Ekonomik çöküş o denli büyüktü ki, son Latin İmparatoru II. Baldwin, sarayının çatısındaki kurşunları söküp satmak zorunda kalmış, hatta tek oğlu Philip'i Venedikli tüccarlara borç karşılığı rehin vermişti. İmparatorluğun tek ihraç kalemi, Batı Avrupa'ya satılan kutsal emanetler (örneğin Fransa Kralı IX. Louis'ye satılan Dikenli Taç) olmuştu

Bizans'ın asıl varisi olarak Batı Anadolu'da, İznik (Nicaea) merkezli bir devlet kurulmuştu. I. Theodoros Laskaris tarafından kurulan bu devlet, sadece bir sürgün hükümeti değil, aynı zamanda kültürel bir Rönesans merkezi olmuştu. İşte İznik bu yüzden de önemli bir yerdi.
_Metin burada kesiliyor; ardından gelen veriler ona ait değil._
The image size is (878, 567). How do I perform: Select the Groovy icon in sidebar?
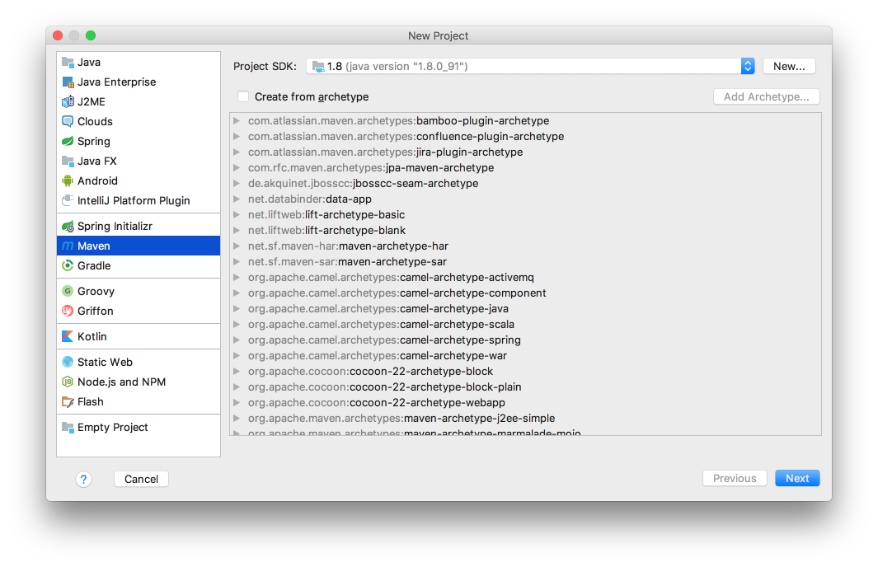click(x=68, y=291)
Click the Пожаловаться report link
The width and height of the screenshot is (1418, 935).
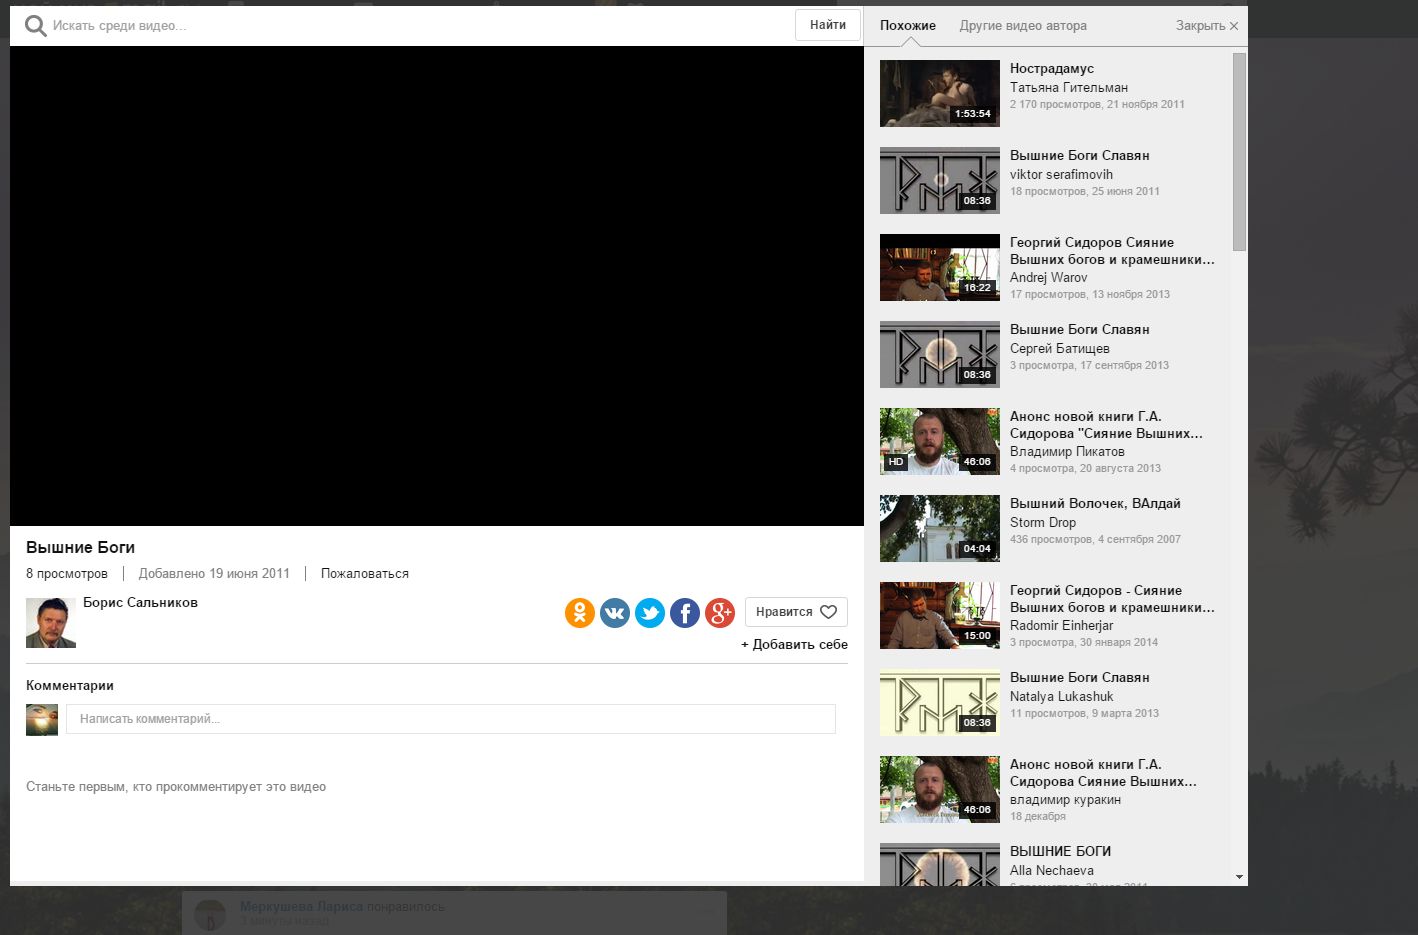(364, 574)
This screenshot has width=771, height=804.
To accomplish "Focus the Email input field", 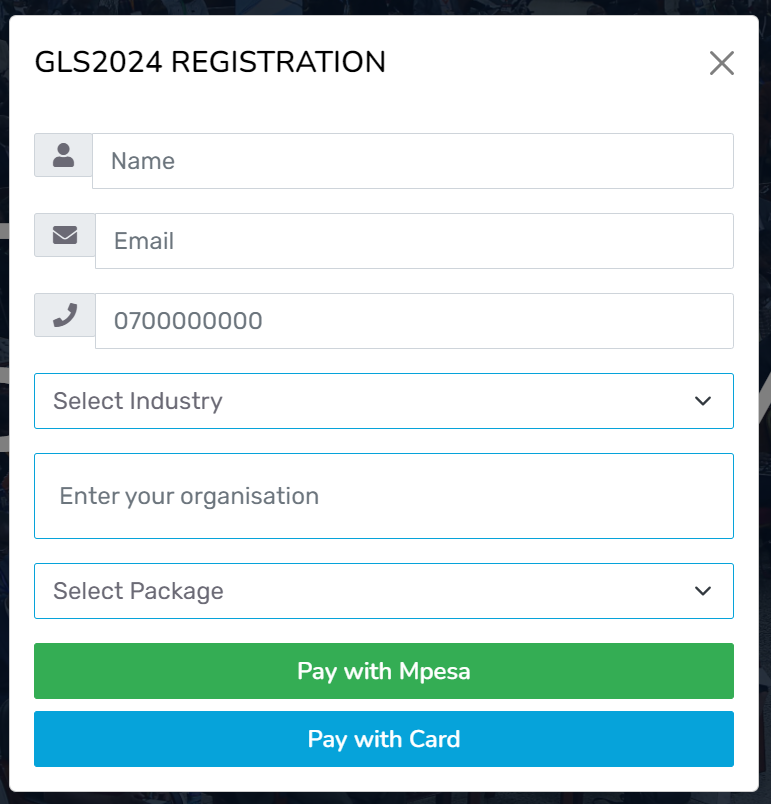I will pyautogui.click(x=414, y=241).
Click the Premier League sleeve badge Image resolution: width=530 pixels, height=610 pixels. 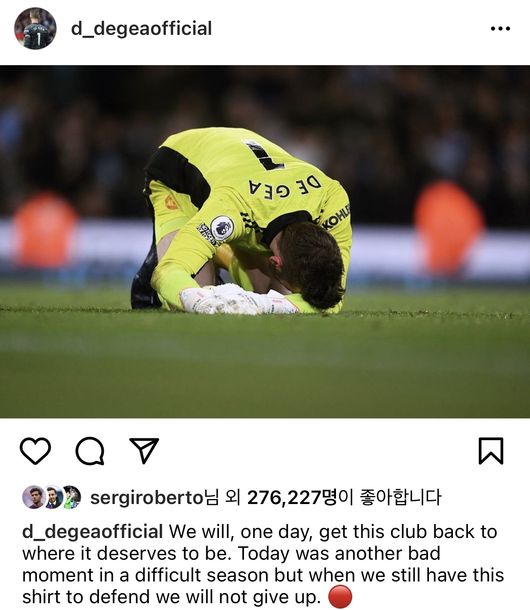(222, 228)
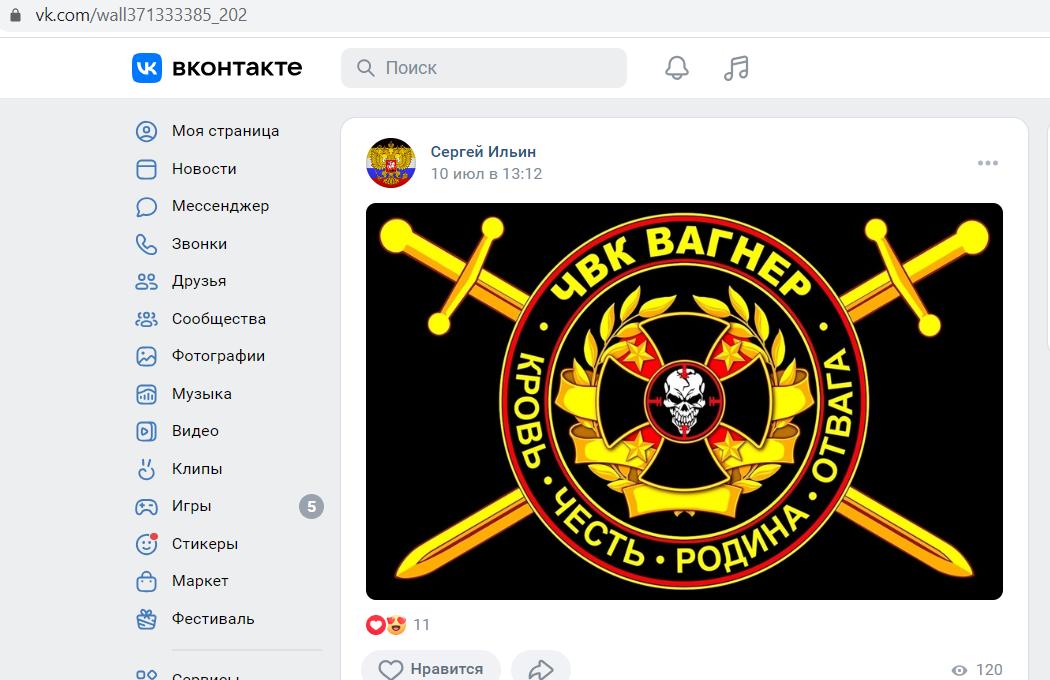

Konstantinopolis'in geri alınışı, büyük bir kuşatmadan ziyade şaşırtıcı bir tesadüf ve Venedik'in ihmali sonucu gerçekleşti. Latin askerler bir başka yere sefere gidip şehir savunmasız kalınca İznik’te bulunan

VIII. Mihail, Altın Kapı'dan şehre girerek Ayasofya'da taç giydi.

Geri alınan şehir harabe halindeydi. Nüfus 35.000'e düşmüş, saraylar yıkılmıştı.

Bu tartışmalar uzadı uzadı. Kent Osmanlı tarafından fethedildi. Ancak mezhepler arasındaki sorun devam etti. Ta ki 1965’e kadar. Bu tarihte taraflar karşılıklı aforozları kaldırdı. Ve ilişkilerdeki en somut iyileşme, 1204'ün 800. yıl dönümünde gerçekleşmişti. Papa 2. John Paul, Patrik I. Bartholomeos'un ziyareti sırasında 1204 olayları için derin üzüntülerini dile getirdi ve "Hristiyanların inanç kardeşlerine karşı silaha sarılmasının trajik olduğunu" belirterek zımni bir özür diledi. Patrik Bartholomeos bu özrü, "Uzlaşma ruhu nefretten güçlüdür" diyerek kabul etti.

Ve şimdi iki önemli dini liderin birlikte İznik’i ziyaret etmesi işte böylesi bir arka plana sahip. Ve İznik bir kez daha tarihe tanıklık ediyor.